2010 Mathematics Subject Classification:

49Q22

BP is pleased to acknowledge support from Natural Sciences and Engineering Research Council of Canada Grant 04658-2018. The work of PE was completed in partial fulfillment of the requirements for a doctoral degree in mathematics at the University of Alberta.

1. Introduction

Given probability measures $\mu_{1},\mu_{2},...,\mu_{N}$ (known as the marginals) on respective bounded domains $X_{1},X_{2},...,X_{N}\subseteq\mathbb{R}^{d}$ and a cost function $c:X_{1}\times X_{2}\times...\times X_{N}\rightarrow\mathbb{R}$ , the multi-marginal optimal transport problem is to minimize

(1)

\inf_{\gamma\in\Pi(\mu_{1},\mu_{2},...,\mu_{N})}\int_{X_{1}\times X_{2}\times...\times X_{N}}c(x_{1},x_{2},...,x_{N})\,d\gamma,

over the set $\Pi(\mu_{1},\mu_{2},...,\mu_{N})$ of probability measures on $X_{1}\times X_{2}\times...\times X_{N}$ whose marginals are the $\mu_{i}$ . In particular, the $N=2$ case is the classical optimal transport problem, which represents a very active area of modern mathematics, with many applications, reviewed in, for example [27, 25, 28]. The more general case, $N\geq 3$ , has recently emerged as an important problem in its own right, owing largely to it own wide variety of applications; see, for instance, the survey papers [19, 8].

A central question in this theory is whether minimizers concentrate on the graphs of functions over the first variable $x_{1}$ ; solutions with this structure are known as Monge solutions. Restricting the minimization to measures arising from such mappings, or, adopting the terminology of [9], making the Monge ansatz, when justified, amounts to a spectacular dimensional reduction and therefore greatly simplifies the problem computationally.

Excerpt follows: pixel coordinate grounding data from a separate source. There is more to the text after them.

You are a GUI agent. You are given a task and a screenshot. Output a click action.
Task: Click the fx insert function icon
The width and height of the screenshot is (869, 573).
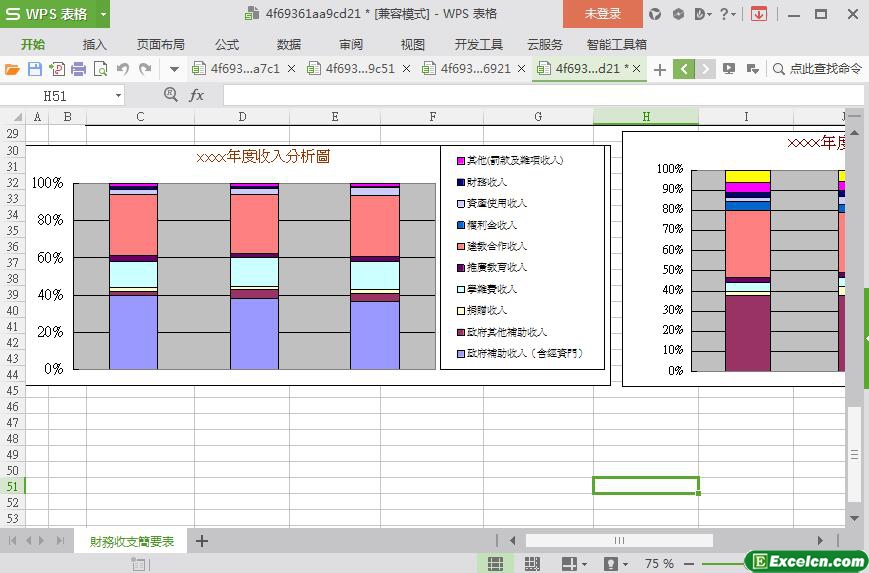pos(197,95)
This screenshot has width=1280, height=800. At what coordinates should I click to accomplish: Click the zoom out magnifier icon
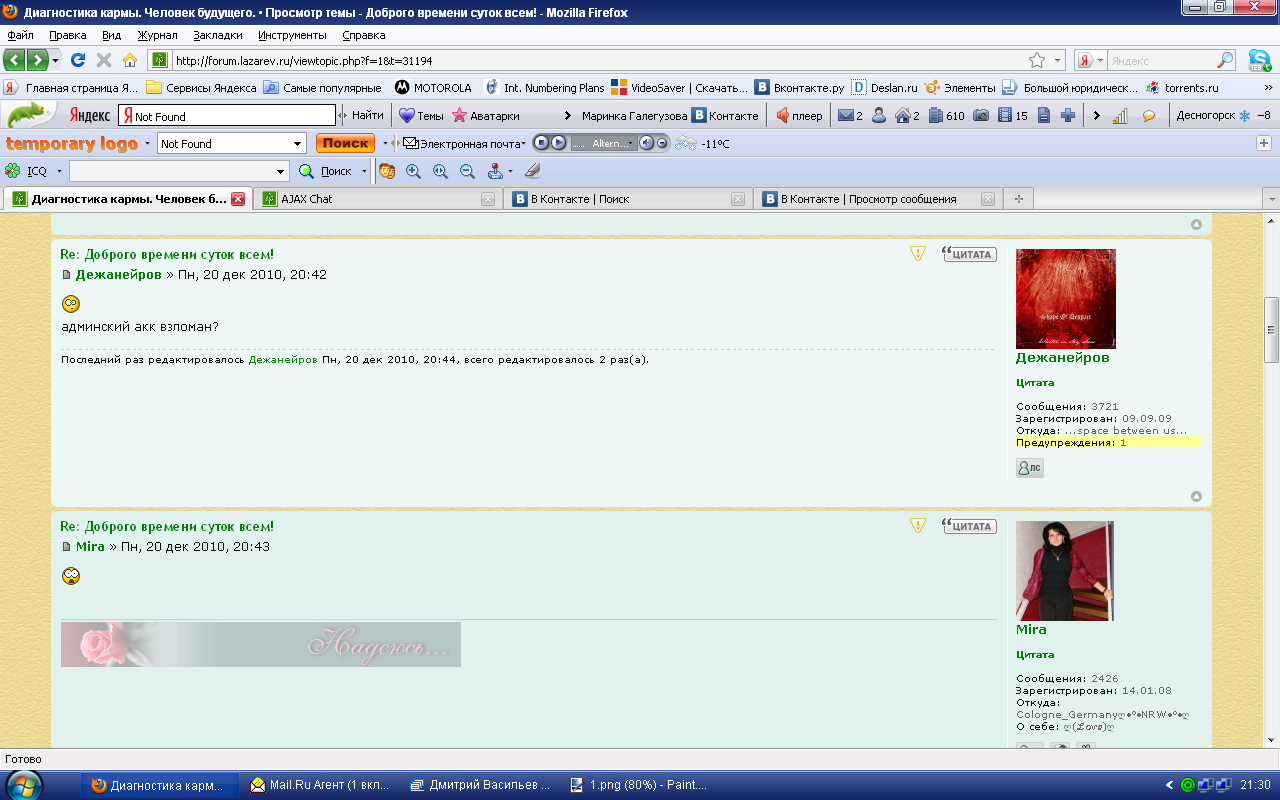467,171
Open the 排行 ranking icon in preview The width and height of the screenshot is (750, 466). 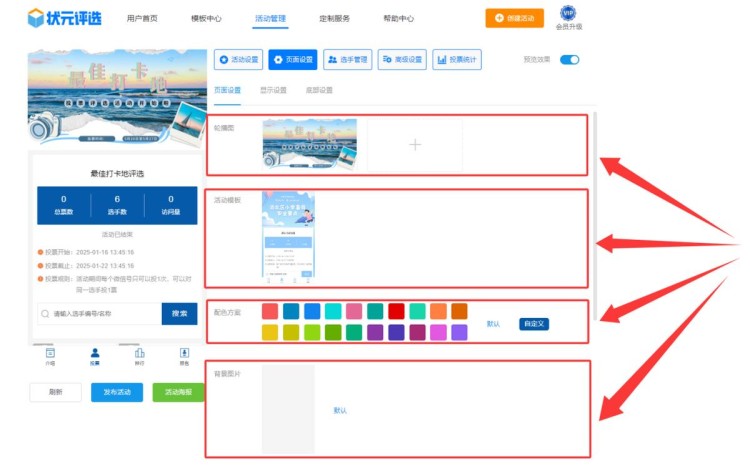[x=140, y=355]
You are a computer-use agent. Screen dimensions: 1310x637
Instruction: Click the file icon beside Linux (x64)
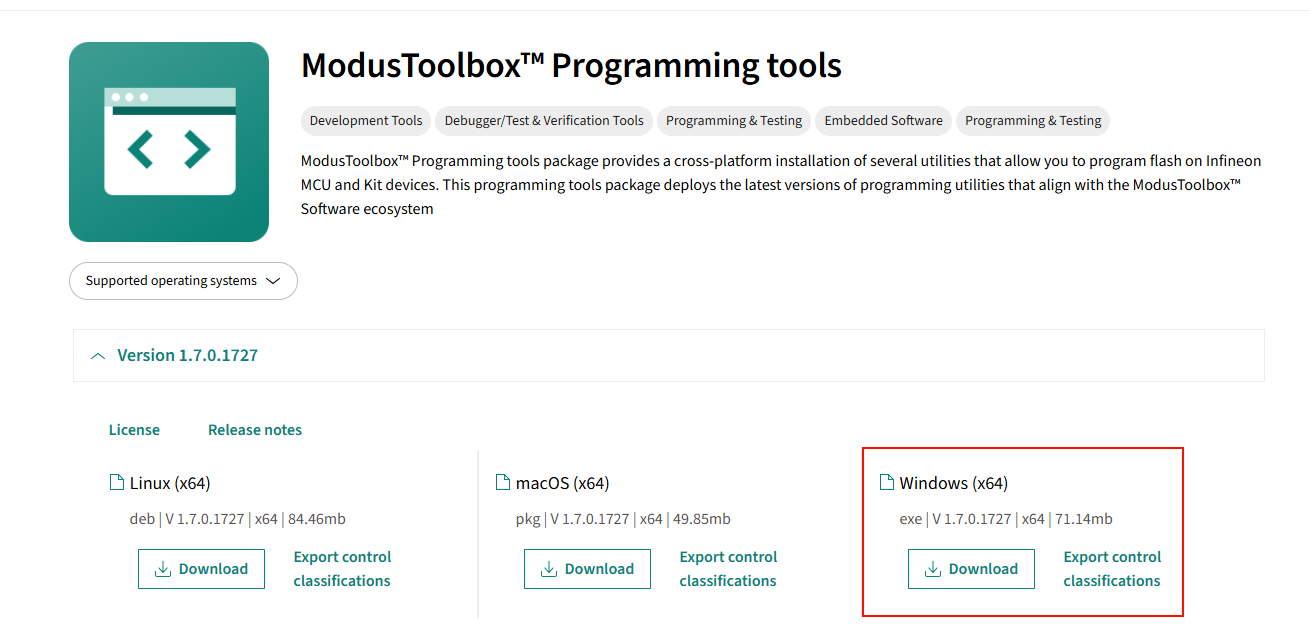click(116, 483)

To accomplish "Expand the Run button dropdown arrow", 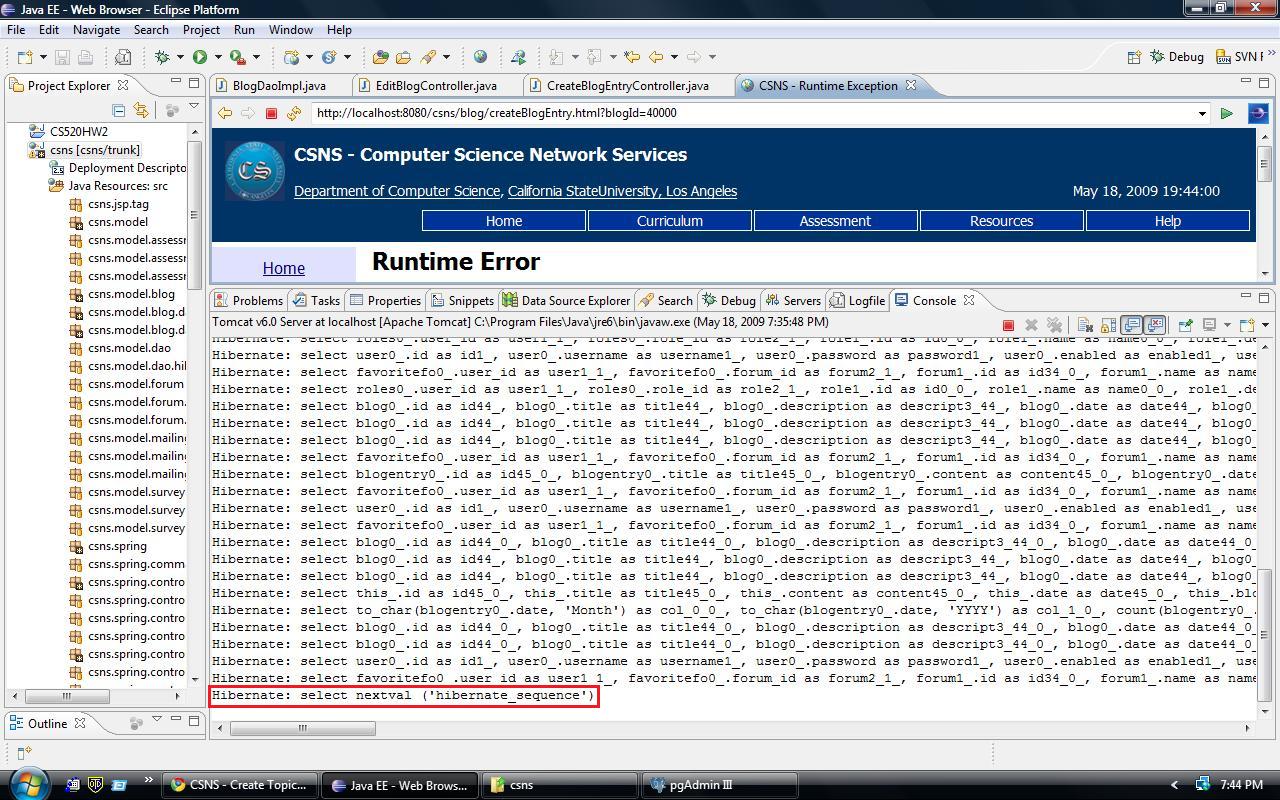I will [218, 57].
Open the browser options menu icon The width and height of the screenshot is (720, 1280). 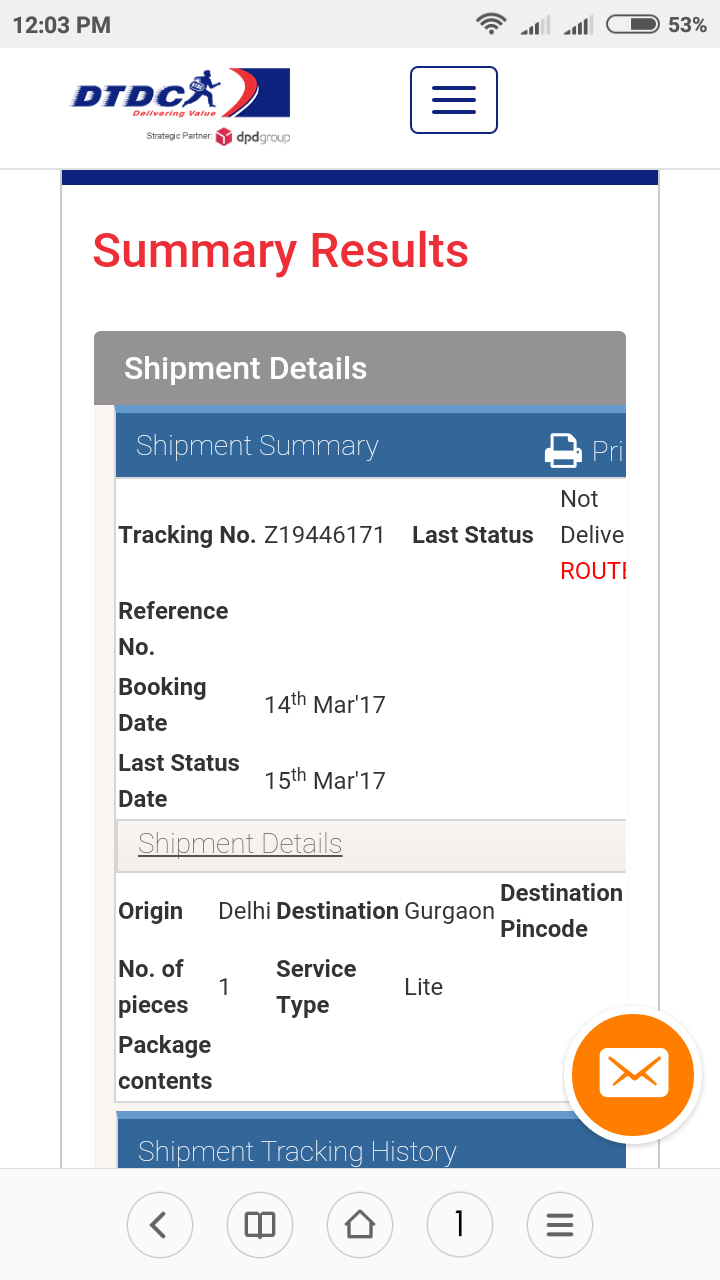click(x=560, y=1224)
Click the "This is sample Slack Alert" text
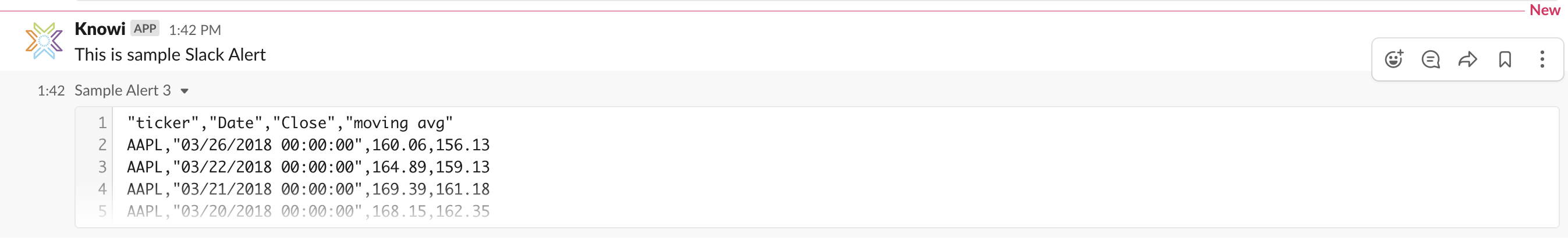Image resolution: width=1568 pixels, height=240 pixels. (171, 55)
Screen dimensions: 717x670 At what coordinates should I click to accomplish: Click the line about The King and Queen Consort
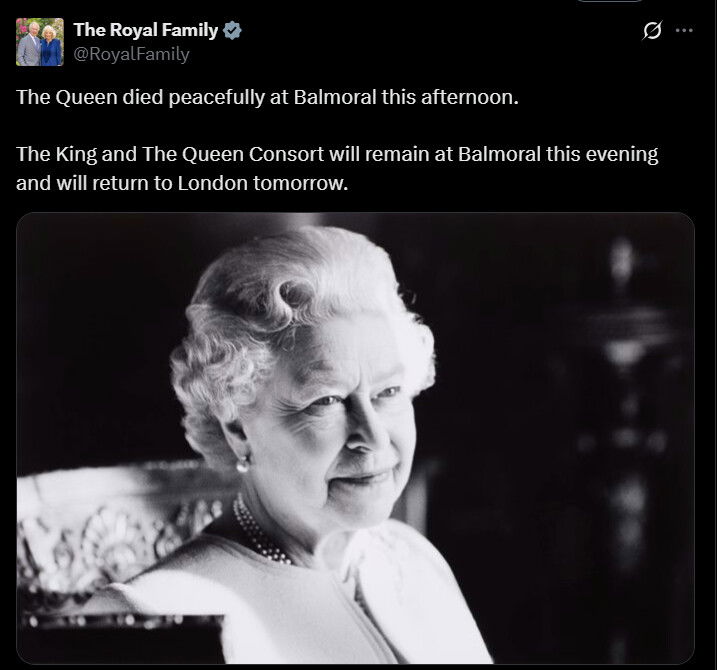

In the classical $N=2$ case, it is well known that if $\mu_{1}$ is absolutely continuous with respect to Lebesgue measure, then, for cost satisfying mild structural conditions, the solution to (1) is unique and of Monge type [4, 11, 15]. Central among such costs is the quadratic cost, $c(x_{1},x_{2})=|x_{1}-x_{2}|^{2}$ , which induces a metric, known as the Wasserstein distance, on the set of probability measures, defined by $W_{2}(\mu_{1},\mu_{2}):=\sqrt{\inf_{\gamma\in\Pi(\mu_{1},\mu_{2})}\int_{X_{1}\times X_{2}}|x_{1}-x_{2}|^{2}\,d\gamma}$ ; Monge solution and uniqueness results for this cost were first proven by Brenier [3]. The situation is much more subtle and less well understood when $N\geq 3$ . However, by now many examples of cost functions for which unique Monge solutions exist for absolutely continuous marginals [5, 12, 7, 22, 20], as well as many for which they do not [6, 18, 17], have been discovered, and some general (though very strong) conditions on $c$ ensuring this structure have been developed [16, 14, 21]. Of special note is the natural, multi-marginal extension of the quadratic cost,

(2)

c(x_{1},x_{2},...,x_{N})=\sum_{i,j=1}^{N}|x_{i}-x_{j}|^{2},

or equivalently, $c(x_{1},x_{2},...,x_{N})=-\left|\sum_{i=1}^{N}x_{i}\right|^{2}$ , for which existence of Monge solutions and uniqueness were proven by Gangbo and Swiech [10]. Solving (1) with this cost is known to be equivalent to finding a Wasserstein barycenter (with equal weights on the measures), which, as introduced by Agueh-Carlier [1], is a minimizer among probability measures $\nu$ on $\mathbb{R}^{d}$ of

(3)

\nu\mapsto\sum_{i=1}^{N}W_{2}^{2}(\nu,\mu_{i}).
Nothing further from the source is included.